We learn he controlled newspapers around the US, was married twice, and was both hated and loved by enough people that it was likely he would become President one day, but his campaign was derailed when he was caught cheating on the first wife with whom would be the second. Newt Gingrich scoffs at your lack of ambition, sir.
The news guys who put together the news reel aren't happy. There's something missing in this story. They heard from Kane's butler that the last thing he said was "rosebud", and they decide to find out what exactly that meant.
A reporter goes to this creepily lit large room. A woman tells him it's the "private archives" of Walter Thatcher, a long dead banker who served as Kane's guardian growing up. "Private archives" are...a large book. That's maybe like a diary or something? Something from the Olden Times that rich people had, I'm guessing. The creepy archive lady stands in the shadows and tells the reporter he has twenty minutes.
The reporter opens the book and learns the story of Kane's childhood.
Kane's mother inherited property in her name only, property that was later discovered to be over the world's third largest gold mine. She sells it to Thatcher and makes a bajillion dollars and also stipulates her son Charles...go with Thatcher and learn from him how to be a cold and emotionally scarred capitalistic pig. Mr. Kane protests mildly to the selling of his son, but is overruled and ignored. The Kanes and Thatcher go out into the snow where little Charles is playing with his almost certainly nameless sled and inform him that he's to go with Thatcher on a train that very evening. Charles wigs out and screams and fights it, but the shitty asshole adults are a united front and he has no choice.

* Goals *
(A) In the Kane recap, how much time does the archive woman give the reporter?
(B) Name every person the Kane recap identifies by name.
(C) Pick up the Kane recap where it stops and carry on from there.
The material after this text has nothing to do with what is asked here.

* Records provided *
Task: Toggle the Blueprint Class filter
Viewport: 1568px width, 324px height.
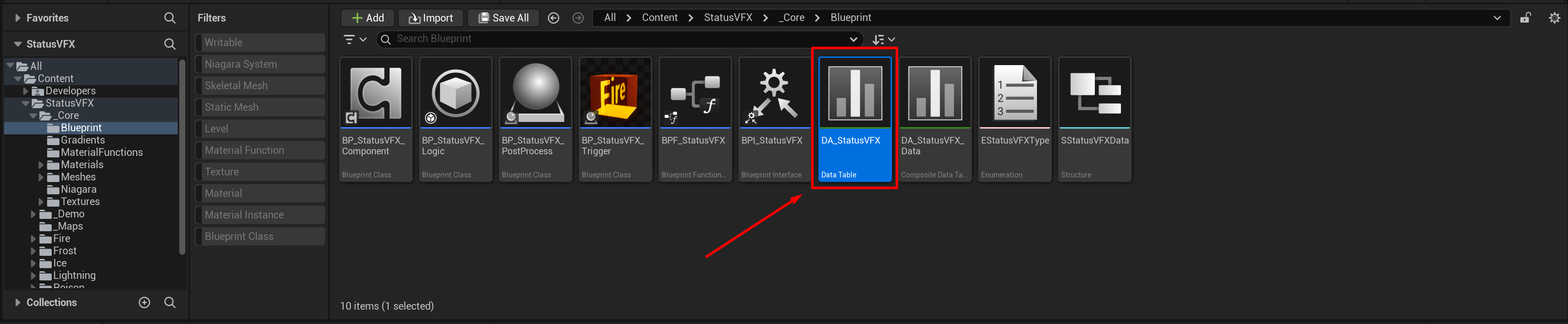Action: click(260, 236)
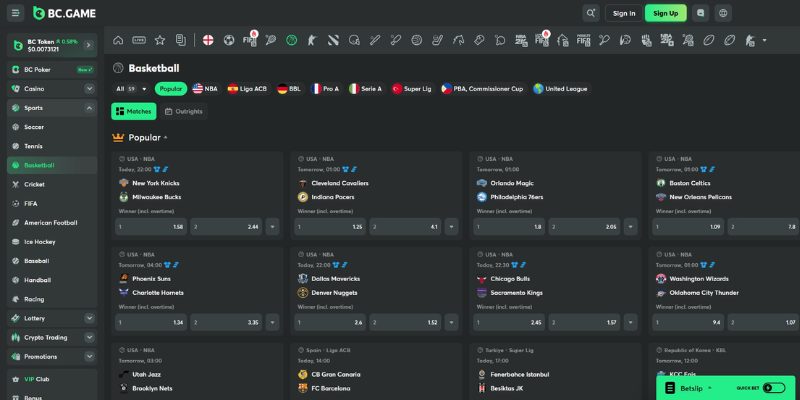Open the hamburger menu icon
The image size is (800, 400).
coord(15,13)
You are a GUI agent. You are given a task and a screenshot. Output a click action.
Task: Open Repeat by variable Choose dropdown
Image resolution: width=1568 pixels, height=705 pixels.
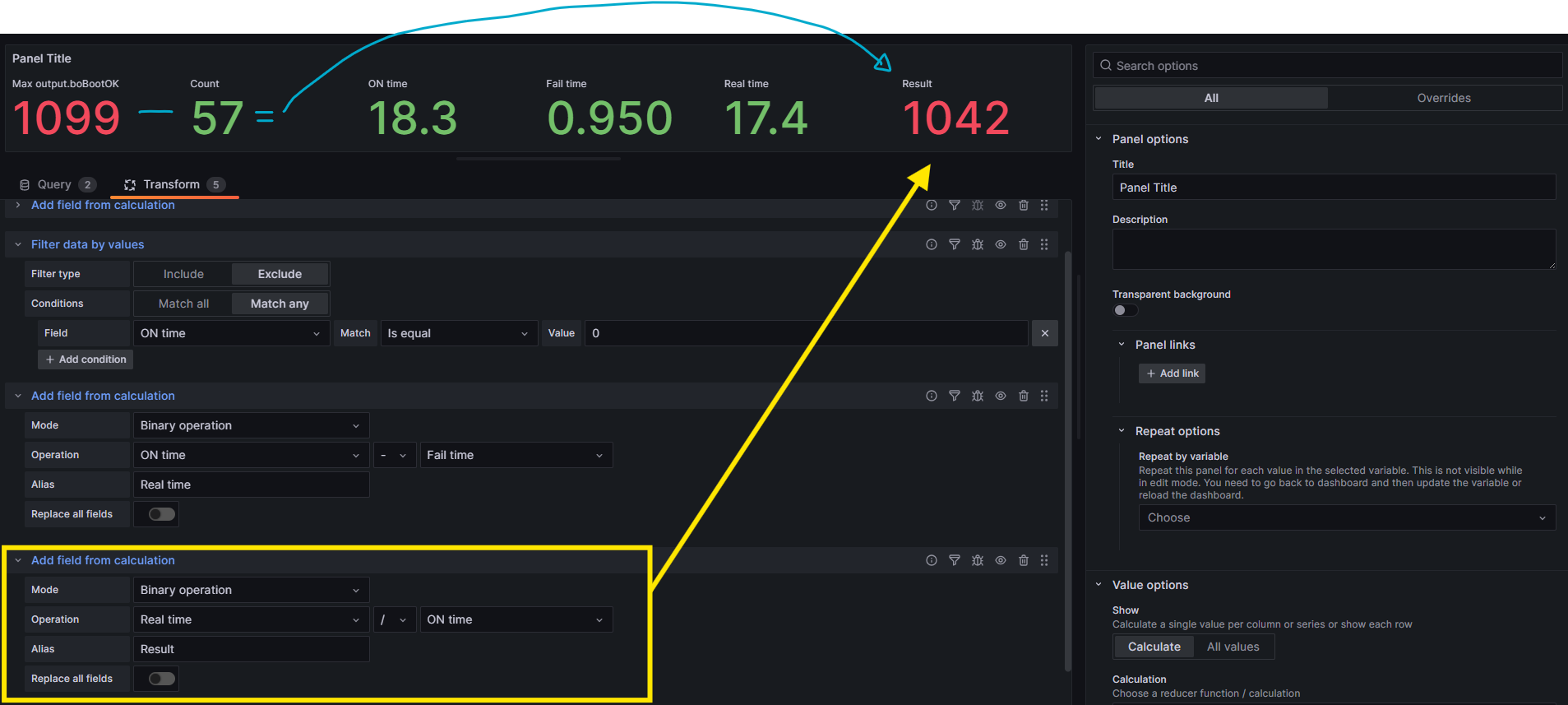pos(1347,517)
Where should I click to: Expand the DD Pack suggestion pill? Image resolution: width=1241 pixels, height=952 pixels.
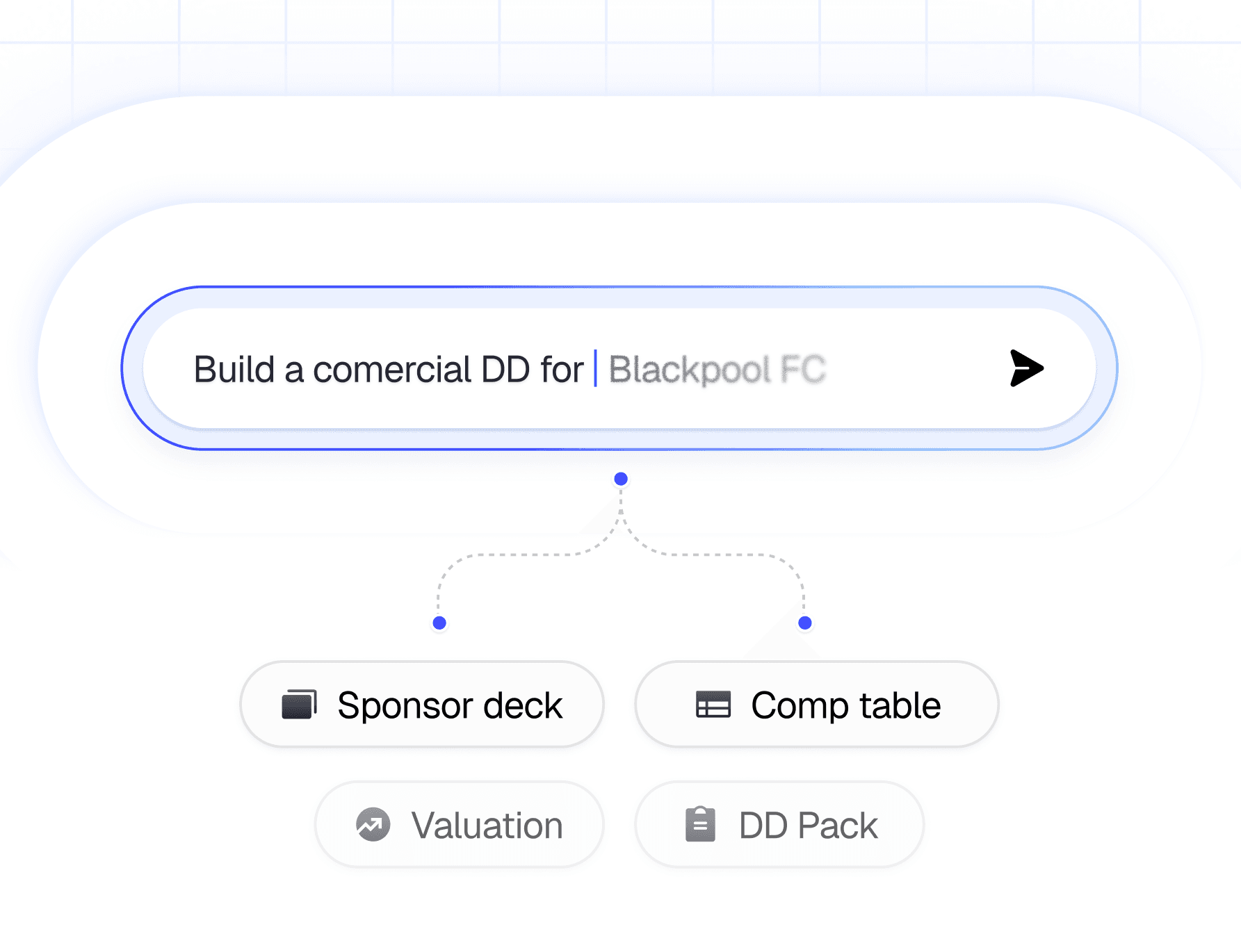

* Expected responses *
(A) Twenty minutes.

(B) Charles Kane, Walter Thatcher, Newt Gingrich

(C)
Charles grows up under Thatcher's stewardship, and once he's 25, he inherits his bajillion dollars and takes over a newspaper company, throwing the former Editor-in-Chief out on his ear, and declaring his intentions to make the news more sensationalistic and full of innuendo and bias. Kane says the paper is to be open twenty-four hours a day, because there is always news out there to report. Man, what a dummy.  News being reported 24 hours a day? If that ever happened in the real world, the media would be constantly ginning up fake controversies in order to fill the endless hours, resulting in less and less actual stories to report until the concept of "real" news  itself became nonexistent. Thank God we don't live in that sort of dystopia!
The reporter also interviews Kane's only sort-of friend, Jed Leland, who helped him run the newspaper, and Bernstein, his business manager.
The years pass. Kane's phoney gossip journalism is unsurprisingly well received by the masses and his success grows. He marries a cold fish just like dear old mom, but then one night out, he's splashed by a car driving over a puddle. A sassy young blonde named who doesn't recognize him laughs at him, then offers him a change of clothes back at her place. Her name's Susan Alexander. She's a local small-time singer. She keeps the door open at her apartment while he changes because the landlady doesn't allow her to close the door when men are visiting.
Kane doesn't react to this line which apparently means this was a normal fucking thing for a person to say in the early 20th Century. Wow.
Kane runs for governor, using a giant and extremely unflattering picture on his campaign poster. He's doing well in the polls, until his opponent discovers his affair with Susan. He confronts Kane, his wife Emily, and Susan, and threatens to expose the affair if Kane doesn't drop out of the race. Kane's arrogance and righteous anger compels him to tell the guy to shove it. Kane's wife begs him to drop out to save their son from shame and scandal, but Kane refuses.
The papers run the scandal: KANE CAUGHT IN LOVE NEST WITH "SINGER".
And Kane's political career and marriage ends.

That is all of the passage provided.